US data show loss of momentum
First-quarter growth for the US was revised down from an annualised rate of 2.2 per cent to 1.9 per cent in a day of gloomy data on the world’s largest economy.
The downward revision to gross domestic product came alongside a weak jobs number from the payrolls processing company ADP and a rise in new claims for unemployment insurance.
Taken together, the soft data make temporary explanations – such as unseasonal weather earlier this year – less likely and make it more probable that the economy has lost momentum. The weak numbers increase the emphasis on official data for non-farm payrolls due tomorrow.
There was one sign of hope: gross domestic income, an alternative measure of national output that has some advantages over GDP, rose 2.7 per cent in the first quarter compared with 2.6 per cent in the last quarter of 2011.
That is still not strong but is more consistent with falling unemployment in the early months of this year. The US Federal Reserve looks to GDI as a way to test the accuracy of the GDP figures. The strength of GDI compared with GDP may give it some comfort on the health of the economy.
The downward revision to GDP reflected a smaller build-up of inventories, higher imports than previously thought, and even lower spending by state and local governments than initially estimated.
New claims for unemployment insurance, the highest-frequency data on the labour market released every week by the Department of Labour, rose 10,000 to 383,000 for the week to May 26.
Analysts surveyed by Bloomberg had expected the number of claims to stand at the 370,000 mark. The prior week’s level of 370,000 was revised up to 373,000.
The four-week moving average, which smooths out seasonal quirks, rose 3,750 to 374,500, but this is still below 384,250 reported at the end of April.
“On balance, the disappointing tone of this report is consistent with the overall trend in the recent data flow, which continue to show weakening growth momentum,” said Millan Mulraine, at TD Securities in New York.
Continuing claims for benefits moved lower, down 36,000 to 3.242m for the May 19 week.

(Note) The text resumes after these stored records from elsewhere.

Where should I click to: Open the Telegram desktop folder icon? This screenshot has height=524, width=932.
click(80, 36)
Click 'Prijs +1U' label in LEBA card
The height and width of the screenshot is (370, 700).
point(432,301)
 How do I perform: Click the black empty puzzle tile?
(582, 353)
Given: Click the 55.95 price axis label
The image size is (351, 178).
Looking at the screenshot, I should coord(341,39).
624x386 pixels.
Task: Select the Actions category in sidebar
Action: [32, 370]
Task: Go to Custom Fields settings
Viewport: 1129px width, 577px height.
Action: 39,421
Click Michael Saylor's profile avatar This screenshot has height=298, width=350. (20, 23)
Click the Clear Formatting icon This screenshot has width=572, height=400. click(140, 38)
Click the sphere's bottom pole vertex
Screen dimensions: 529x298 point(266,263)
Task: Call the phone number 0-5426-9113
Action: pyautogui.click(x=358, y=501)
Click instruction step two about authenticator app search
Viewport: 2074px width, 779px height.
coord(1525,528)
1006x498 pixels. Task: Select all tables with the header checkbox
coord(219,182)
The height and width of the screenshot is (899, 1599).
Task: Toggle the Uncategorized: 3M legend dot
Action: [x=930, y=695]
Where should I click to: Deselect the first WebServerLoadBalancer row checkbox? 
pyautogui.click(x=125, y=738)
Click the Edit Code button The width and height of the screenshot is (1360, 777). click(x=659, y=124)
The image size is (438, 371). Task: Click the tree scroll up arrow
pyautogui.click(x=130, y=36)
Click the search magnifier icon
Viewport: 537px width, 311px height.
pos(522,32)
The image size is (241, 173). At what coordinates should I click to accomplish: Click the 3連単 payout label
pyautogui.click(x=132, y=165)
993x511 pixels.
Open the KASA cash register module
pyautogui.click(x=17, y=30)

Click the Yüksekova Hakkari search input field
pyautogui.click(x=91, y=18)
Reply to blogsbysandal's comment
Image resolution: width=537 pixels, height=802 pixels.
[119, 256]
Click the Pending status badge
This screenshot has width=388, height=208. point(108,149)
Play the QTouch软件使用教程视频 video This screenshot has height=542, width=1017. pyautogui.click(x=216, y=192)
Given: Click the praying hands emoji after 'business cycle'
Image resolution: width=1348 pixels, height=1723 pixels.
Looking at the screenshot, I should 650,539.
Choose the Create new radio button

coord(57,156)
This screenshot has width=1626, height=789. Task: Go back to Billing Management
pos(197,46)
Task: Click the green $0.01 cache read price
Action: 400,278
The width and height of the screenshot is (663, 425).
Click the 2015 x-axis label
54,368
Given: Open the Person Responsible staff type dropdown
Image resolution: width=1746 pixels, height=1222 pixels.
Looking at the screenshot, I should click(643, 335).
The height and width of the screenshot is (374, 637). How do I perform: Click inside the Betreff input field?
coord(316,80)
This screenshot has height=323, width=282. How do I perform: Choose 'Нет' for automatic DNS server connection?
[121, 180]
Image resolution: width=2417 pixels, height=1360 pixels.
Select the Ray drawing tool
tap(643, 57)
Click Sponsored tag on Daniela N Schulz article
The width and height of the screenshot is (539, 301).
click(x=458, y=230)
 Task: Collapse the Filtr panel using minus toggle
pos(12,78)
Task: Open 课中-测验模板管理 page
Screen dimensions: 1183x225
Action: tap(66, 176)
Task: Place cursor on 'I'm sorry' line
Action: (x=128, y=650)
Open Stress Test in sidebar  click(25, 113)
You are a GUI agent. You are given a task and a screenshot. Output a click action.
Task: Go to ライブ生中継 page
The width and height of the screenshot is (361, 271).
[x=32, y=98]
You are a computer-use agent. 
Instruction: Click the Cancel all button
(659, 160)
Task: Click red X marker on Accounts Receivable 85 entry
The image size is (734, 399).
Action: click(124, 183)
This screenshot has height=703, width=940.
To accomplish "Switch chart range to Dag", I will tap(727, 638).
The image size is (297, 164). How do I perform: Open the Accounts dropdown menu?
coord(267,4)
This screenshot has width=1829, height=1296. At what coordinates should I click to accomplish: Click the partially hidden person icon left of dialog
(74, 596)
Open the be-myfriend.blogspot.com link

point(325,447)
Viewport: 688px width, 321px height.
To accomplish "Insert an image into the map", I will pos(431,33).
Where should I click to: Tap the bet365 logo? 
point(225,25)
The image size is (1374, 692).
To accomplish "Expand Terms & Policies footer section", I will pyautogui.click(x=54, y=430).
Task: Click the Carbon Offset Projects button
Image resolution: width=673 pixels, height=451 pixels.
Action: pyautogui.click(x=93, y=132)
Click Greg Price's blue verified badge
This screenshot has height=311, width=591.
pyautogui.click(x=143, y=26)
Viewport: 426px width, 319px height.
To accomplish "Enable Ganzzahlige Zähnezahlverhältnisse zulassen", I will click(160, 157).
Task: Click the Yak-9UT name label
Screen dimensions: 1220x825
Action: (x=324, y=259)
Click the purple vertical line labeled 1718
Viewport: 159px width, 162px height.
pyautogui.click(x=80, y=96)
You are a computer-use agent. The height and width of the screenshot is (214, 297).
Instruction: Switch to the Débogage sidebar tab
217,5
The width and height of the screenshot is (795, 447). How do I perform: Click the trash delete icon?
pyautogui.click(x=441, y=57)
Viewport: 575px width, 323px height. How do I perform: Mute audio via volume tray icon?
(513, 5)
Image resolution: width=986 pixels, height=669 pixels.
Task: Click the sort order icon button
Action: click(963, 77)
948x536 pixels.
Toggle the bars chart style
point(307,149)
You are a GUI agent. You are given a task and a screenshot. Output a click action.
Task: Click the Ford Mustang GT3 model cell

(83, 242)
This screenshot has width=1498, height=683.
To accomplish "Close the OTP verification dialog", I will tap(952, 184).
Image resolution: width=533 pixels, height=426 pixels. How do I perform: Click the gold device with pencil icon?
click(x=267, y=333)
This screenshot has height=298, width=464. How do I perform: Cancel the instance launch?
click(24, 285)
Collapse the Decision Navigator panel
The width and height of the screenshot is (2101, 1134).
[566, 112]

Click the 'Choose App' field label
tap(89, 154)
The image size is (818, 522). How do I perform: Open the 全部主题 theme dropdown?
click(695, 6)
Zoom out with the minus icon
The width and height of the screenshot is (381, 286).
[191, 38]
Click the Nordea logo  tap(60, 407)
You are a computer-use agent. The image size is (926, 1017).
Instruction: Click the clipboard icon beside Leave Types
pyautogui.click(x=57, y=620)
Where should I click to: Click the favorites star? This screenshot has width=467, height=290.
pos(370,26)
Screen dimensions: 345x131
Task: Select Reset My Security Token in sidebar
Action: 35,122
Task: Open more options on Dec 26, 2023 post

Some analysts were a little more positive. “The labour market has come of the boil a little since spring arrived, but the slowdown is much more modest than the one we saw last year, “ said Paul Ashworth, chief US economist at Capital Economics.
Figures from the private sector showed it created only 133,000 jobs in May, according to figures from the private payroll processing company ADP. That compares with a downwardly revised estimate of 113,000 in April, from the originally reported 119,000.
The figures – which come ahead of official payrolls data on Friday that also cover the government sector – suggest that a recent slowdown in jobs growth was not just due to unseasonal weather but may reflect more fundamental weakness in the economy.
“While May’s increase was the 28th consecutive monthly advance, it nonetheless reflected a notable slowdown in the recent pace of hiring,” said Joel Prakken, chairman of Macroeconomic Advisers, a research firm that helps to compile the data.
“The sharpness of the deceleration seems consistent with other incoming data suggesting the economy, weighed down by heightened uncertainty over the European financial crisis and by growing concerns about domestic fiscal policy, slowed early in the year.”
The ADP figure closely tracks the official payrolls figure over time, although it tends to be more volatile.
“If the official payroll number is in line with ADP – and statistically speaking, ADP is by far the best indicator of payrolls on a month-to-month basis – then May will be the third straight soft month,” said Ian Shepherdson, chief US economist at High Frequency Economics.
He reiterated the impact of high petrol costs between December and April on employment growth, but said “with prices now barrelling back down, we look for better numbers in the summer.”